As I settled in to watch U.S. President Donald Trump make his Oval Office televised address to the American people on Tuesday night, a thought occurred to me — just how long have Americans been debating immigration reform? All my life, I suspected.
To be clear, I don’t mean debating immigration itself — all societies throughout history have had to grapple with that issue. It’s eternally complex and often controversial. I meant specifically how long the Americans have been grappling with the societal, political and economic complexities of the illegal immigration across their southern land border with Mexico. It turns out that I wasn’t far off — it’s arguable that the current status quo of interminable immigration reform debates could be traced back in general terms to the Immigration Control and Reform Act of 1986. I was three.
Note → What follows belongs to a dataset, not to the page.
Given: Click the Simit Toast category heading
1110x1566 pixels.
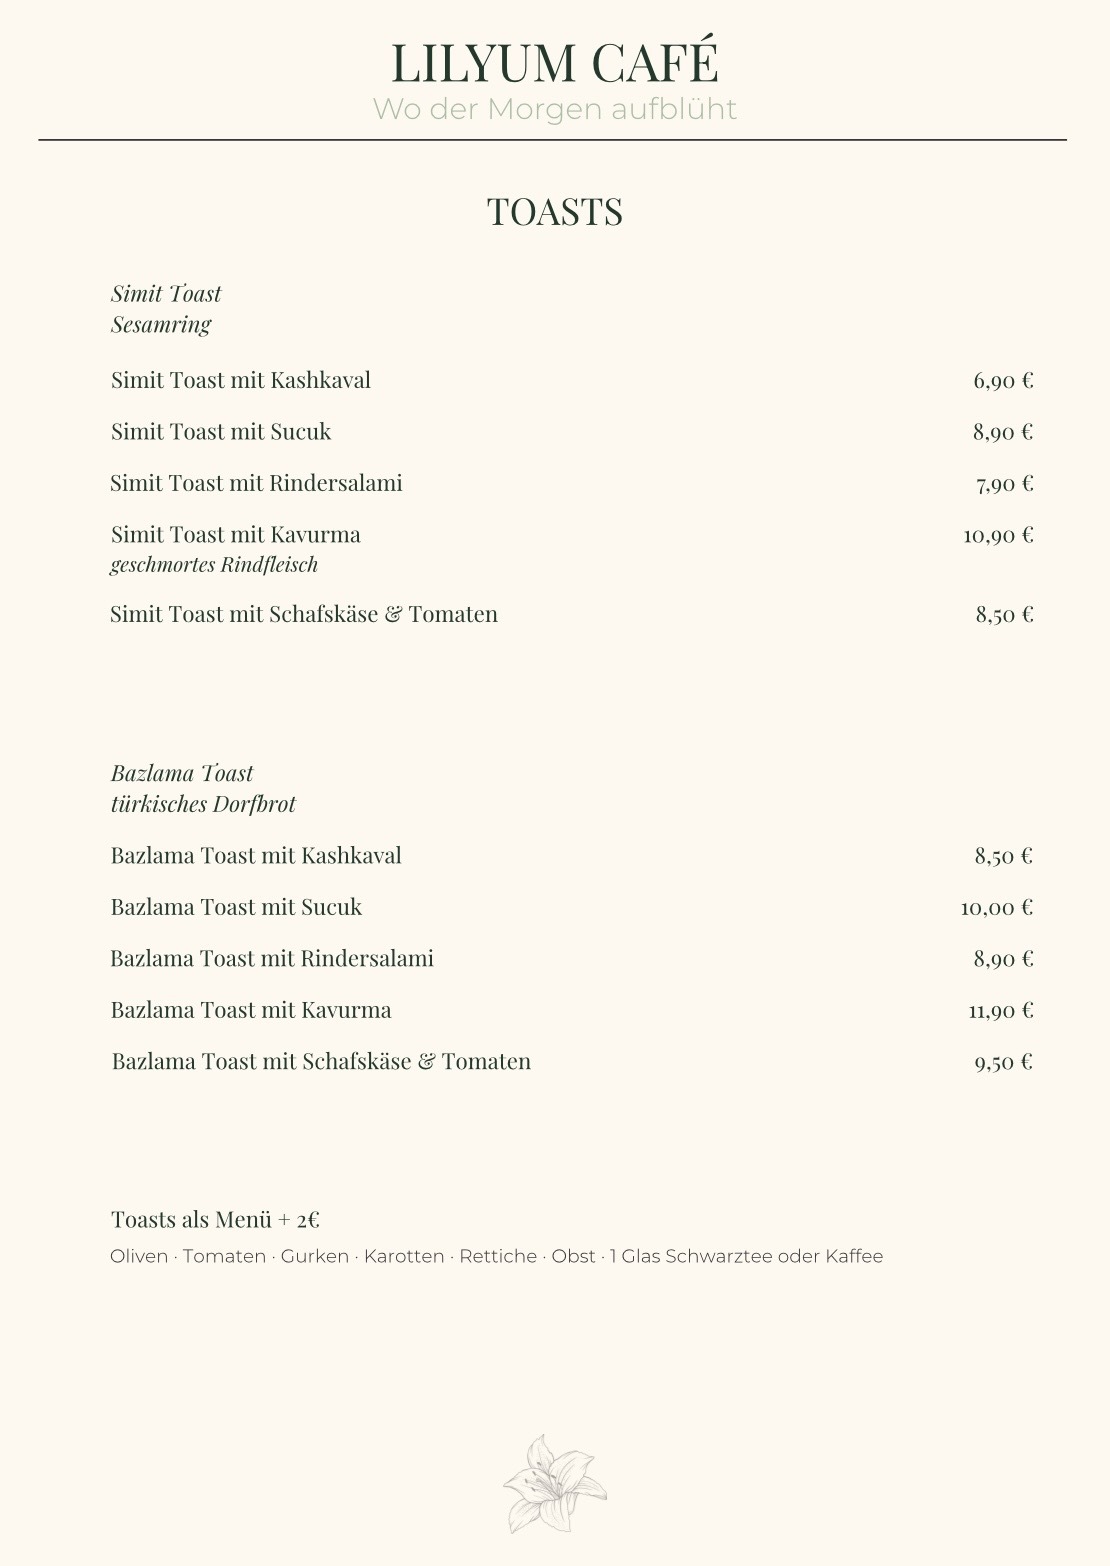Looking at the screenshot, I should coord(166,294).
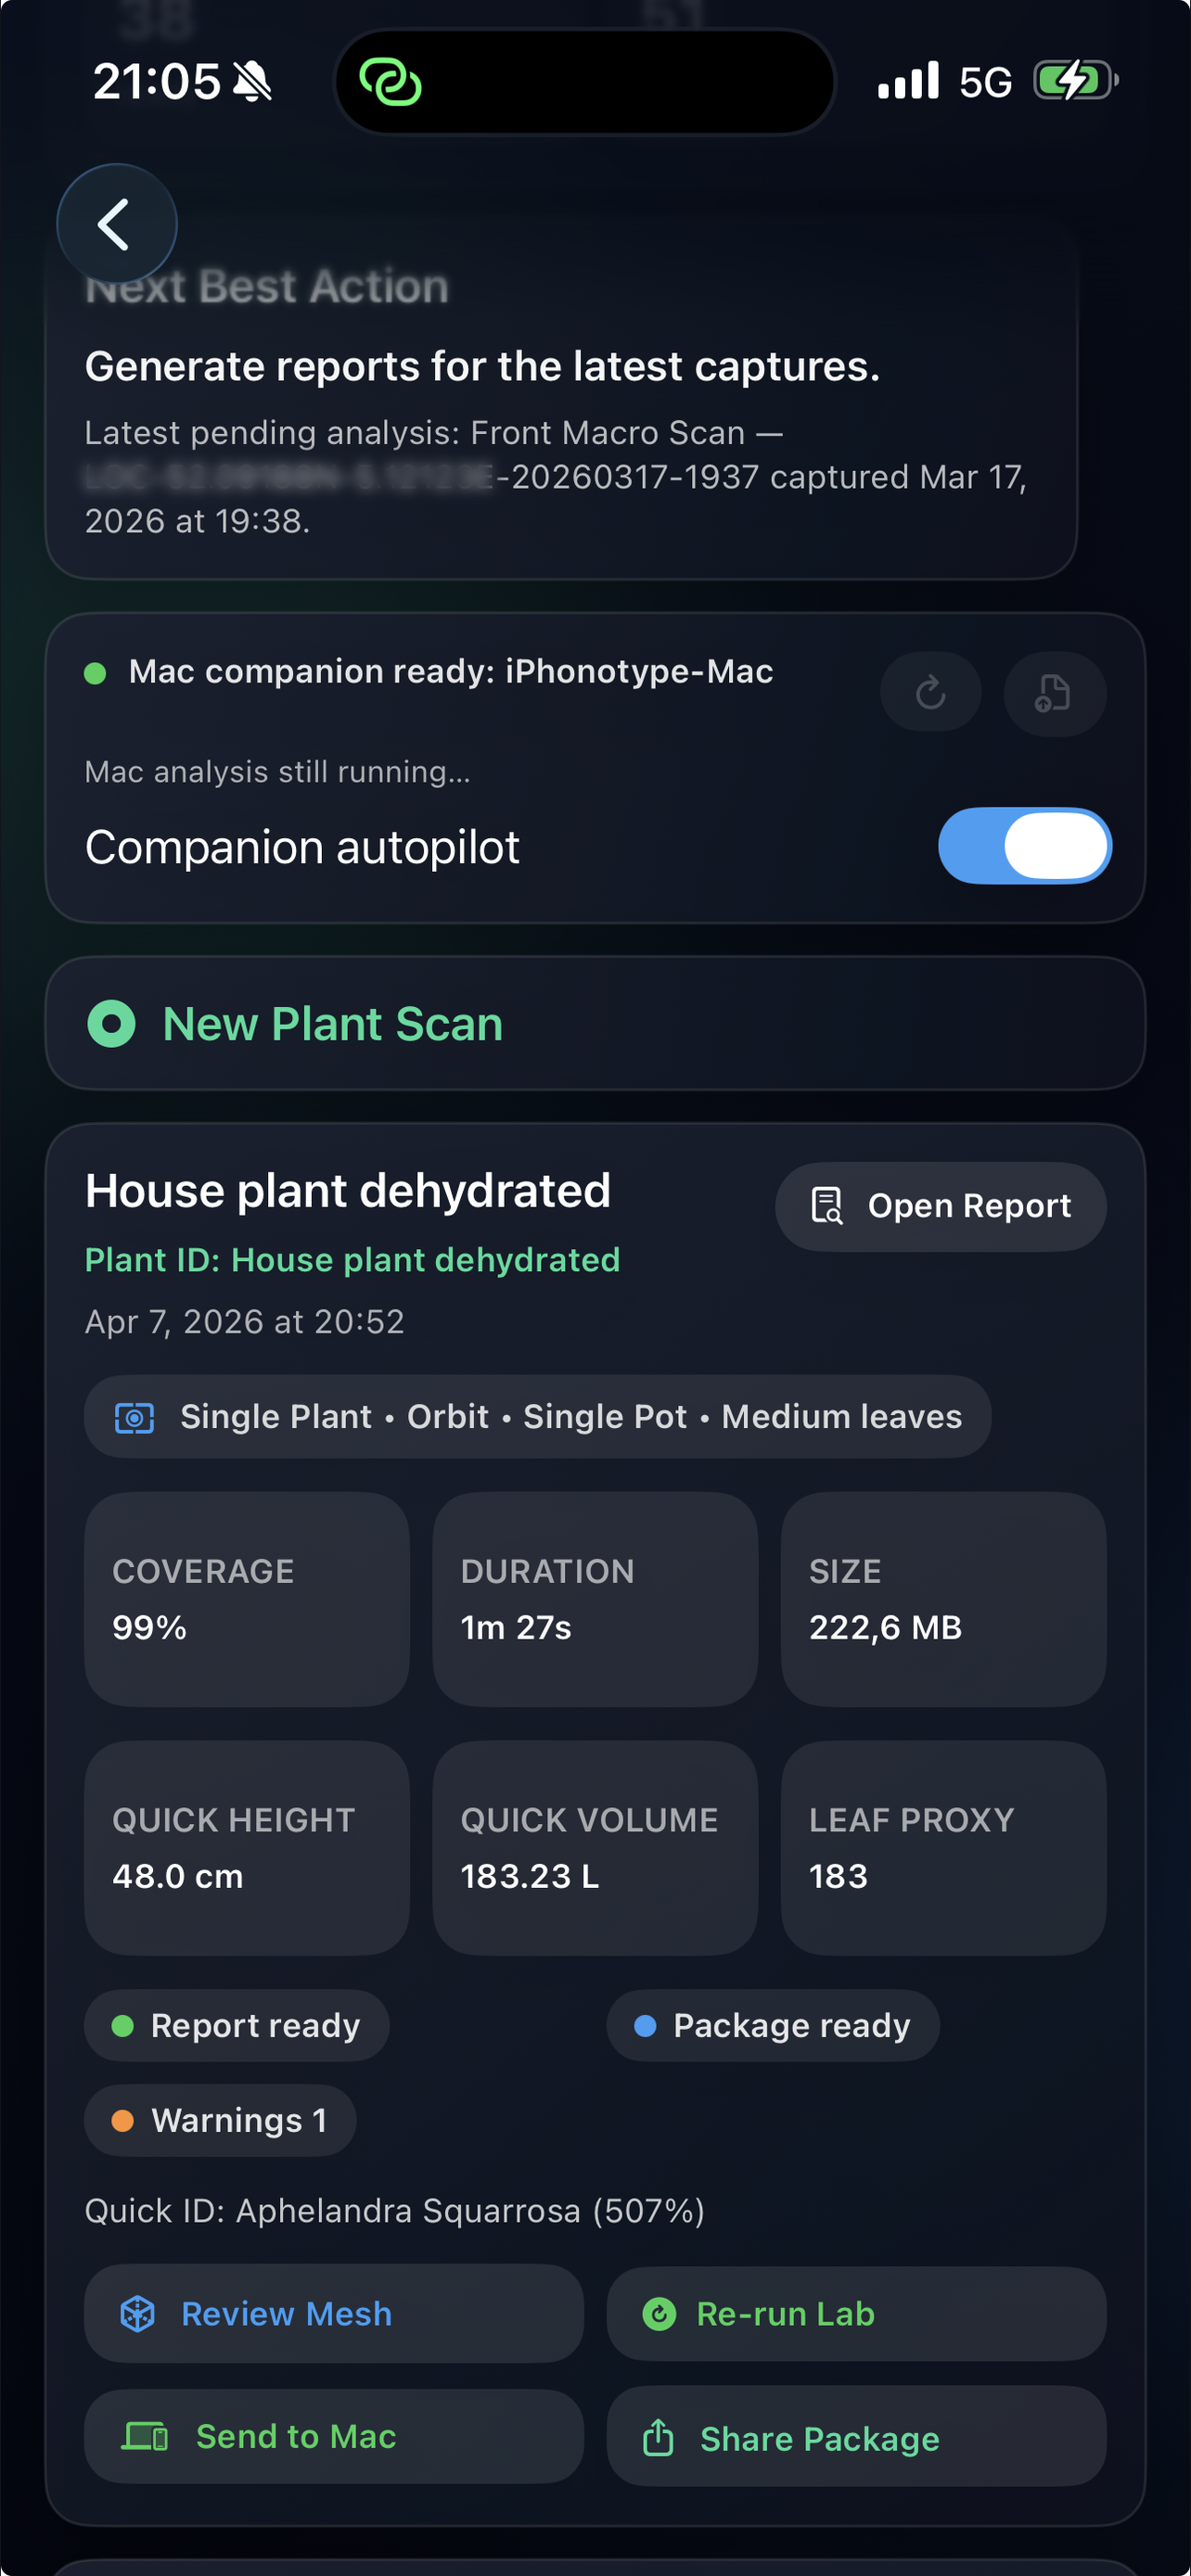
Task: Tap the Report ready status chip
Action: [x=236, y=2026]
The point isn’t to debate, or even discuss, America’s long history of immigration reform (and let’s not kid ourselves, it didn’t spring into existence in 1985, when the Act was first advanced in Congress, either). The point is simply that I have watched every president I’ve paid attention to, starting with Ronald Reagan, try to fix the widely acknowledged problem on America’s southern border. None have pulled it off.
Reagan signed the above-mentioned Act, of course. George H.W. Bush signed a piece of follow-on legislation, the Immigration Act of 1990, which increased the ceiling for legal immigration while taking steps to accelerate the deportation of those in the country illegally. Six years later, Bill Clinton signed the Illegal Immigration Reform and Immigrant Responsibility Act of 1996. The name of that one tells you most of what you need to know. George W. Bush’s administration made several attempts to deal with illegal immigration during his two terms, culminating in the 2007 Comprehensive Immigration Reform Act, which failed to garner sufficient Senate support to become law. Bush, defeated, abandoned the attempt. President Obama, similarly unable to push reforms through Congress, attempted to do so via executive orders — the constitutionality of that, not to mention the resulting DACA rules, remains contested.
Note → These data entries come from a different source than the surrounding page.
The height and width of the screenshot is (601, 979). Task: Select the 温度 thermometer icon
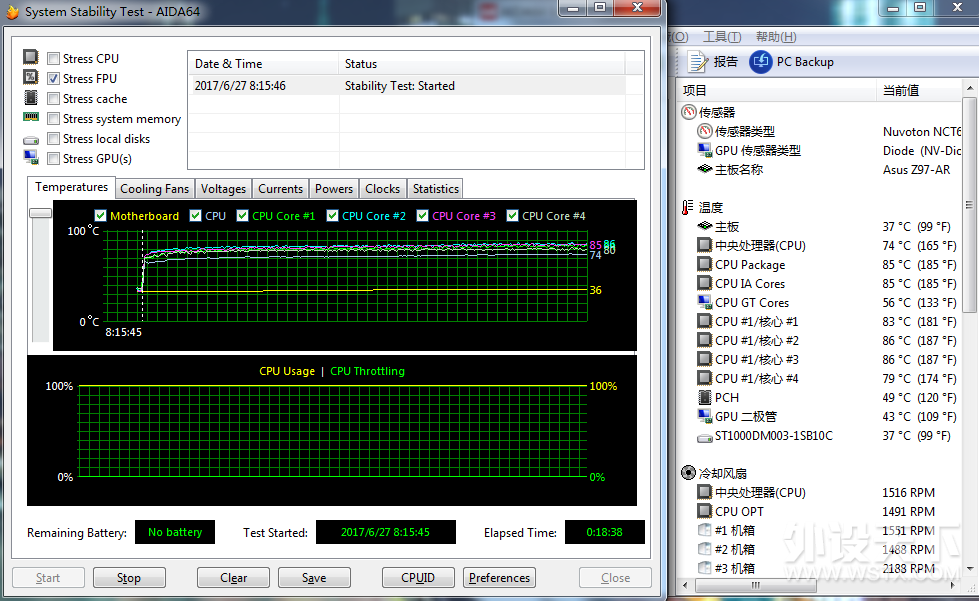point(687,207)
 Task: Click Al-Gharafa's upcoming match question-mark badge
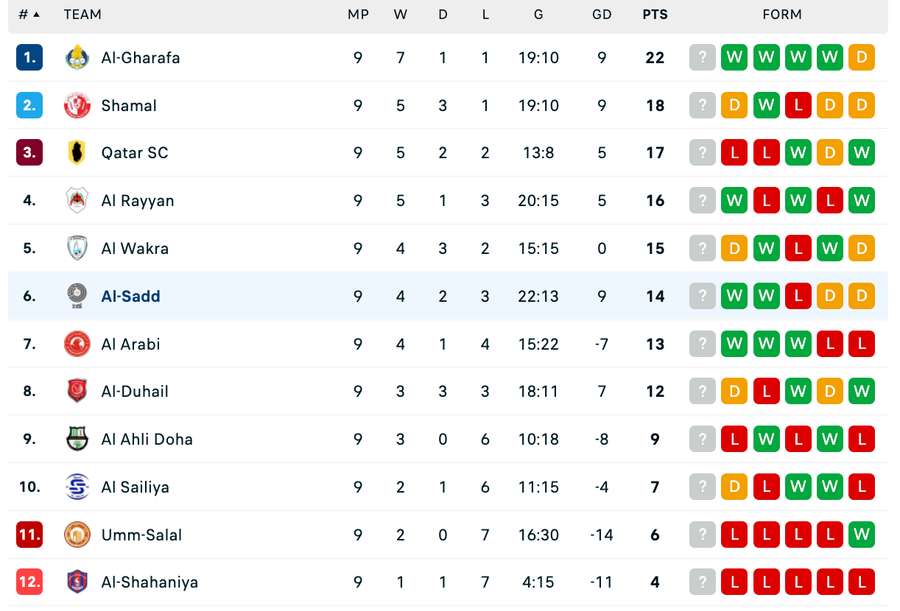click(x=703, y=58)
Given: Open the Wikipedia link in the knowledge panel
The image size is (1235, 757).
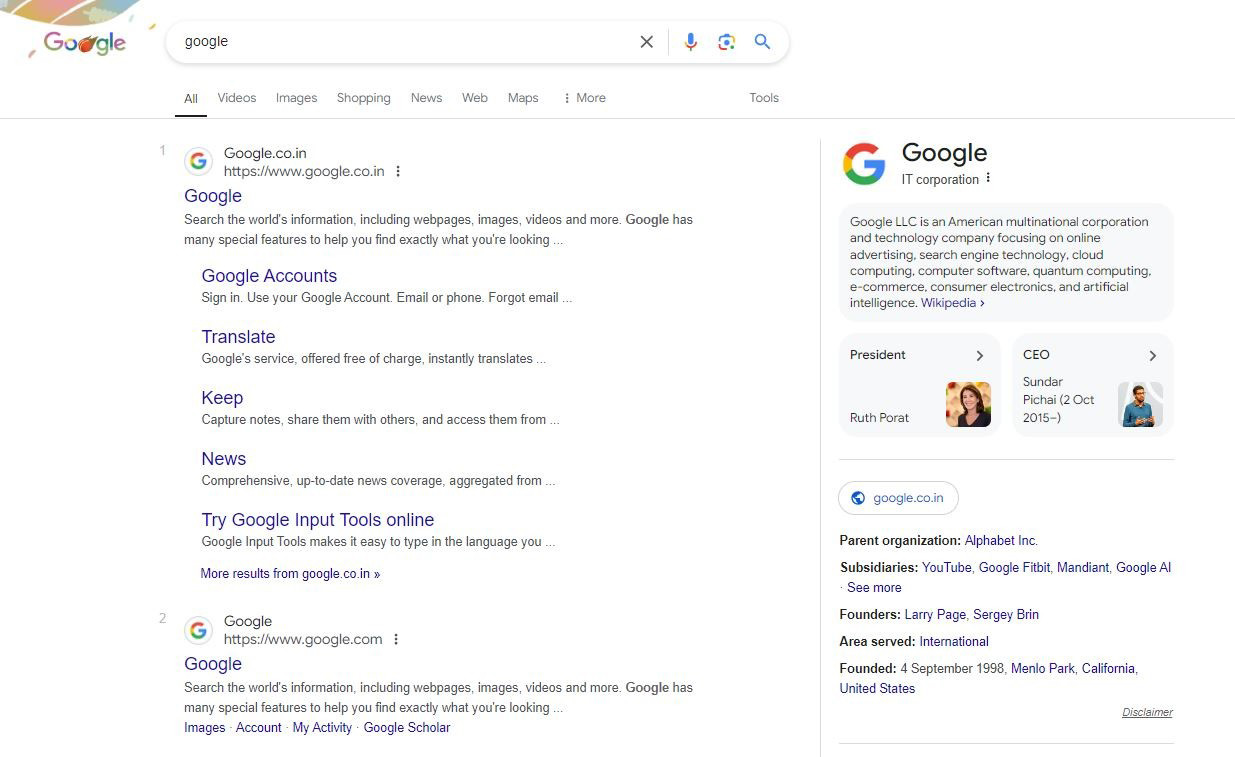Looking at the screenshot, I should (947, 302).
Clearly, this has been an issue for decades. A full generation, in effect — and that’s only counting the current regulatory regime. Every effort mentioned above, and all the other proposals along the way that went nowhere, sought to come up with some kind of bargain that preserves legal immigration with all its economic benefits while stopping illegal immigration, while also seeking some legal solution for those already living in the U.S. illegally.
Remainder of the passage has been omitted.